Un nombre important de digues rocheuses ont été construites sur Rarotonga au cours des 30 dernières années. L’objectif était de protéger le nombre toujours croissant de logements de vacances construits le long de la côte pour répondre aux demandes du secteur touristique, en pleine expansion. Ces digues nécessitent que de gros rochers soient extraits de l’intérieur de Rarotonga, transportés vers la côte et placés le long du front de mer. L’exploitation des carrières est dommageable pour l’environnement à l’intérieur des terres et les digues achevées peuvent également provoquer une érosion accrue en raison des « effets d’extrémités » de part et d’autre du mur. Une érosion se produit également lorsque les vagues frappent les murs et rebondissent, vidant les plages leur sable. Un certain nombre de plages situées devant les stations balnéaires ont aujourd’hui complètement disparu, même à marée moyenne.
Ce projet visait à identifier une alternative à ces parois rocheuses. Il a été mis en œuvre sur Rarotonga, dans le port d’Avana. Il s’agissait de placer des sacs de sable géotextiles, pesant chacun plus d’une tonne, sur environ 1m le long de la côte afin d’aider à la protéger contre l’érosion causée par les impacts des changements climatiques. Ces sacs sont placés sur un tapis géotextile, les empêchant ainsi d’être enfouis par l’action des vagues. Cette structure particulière commence avec une hauteur de quatre sacs à l’extrémité nord et diminue progressivement à un seul sac à mesure qu’elle s’approche du ruisseau Avana. Elle présente l’avantage supplémentaire de fournir une plateforme beaucoup plus stable aux pêcheurs pour accéder à leurs petits bateaux de pêche amarrés dans la zone.
Cette intervention constitue ce que l’on pourrait appeler une « solution fondée sur la nature » hybride aux changements climatiques. Il s’agit de la combinaison d’un mur formé par des sacs géotextiles artificiels, remplis de sable naturel dragué sur le site même.

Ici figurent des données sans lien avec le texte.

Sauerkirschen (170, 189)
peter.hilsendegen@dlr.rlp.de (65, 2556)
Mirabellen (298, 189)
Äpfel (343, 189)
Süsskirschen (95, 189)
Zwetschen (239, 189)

Comme nouveauté dans ce projet pilote, nous avons rempli l’un des sacs de verre dépoli provenant de la décharge de Rarotonga, afin de démontrer une utilisation possible des déchets de verre et de réduire les impacts liés à l’extraction de sable. Cette structure artificielle a été renforcée par la plantation de lianes de plage, de vétiver et d’arbres autochtones derrière les géo-sacs, dans le but de fournir un 2e niveau de défense naturelle. Lorsque le mur finit par tomber, comme tous les murs le feront en cas de cyclone violent, les sacs endommagés peuvent être facilement retirés. Il ne nous restera que du sable sur la plage, plutôt qu’un mélange chaotiques de rochers épars, comme cela s’est déjà produit sur certains sites autour de Rarotonga.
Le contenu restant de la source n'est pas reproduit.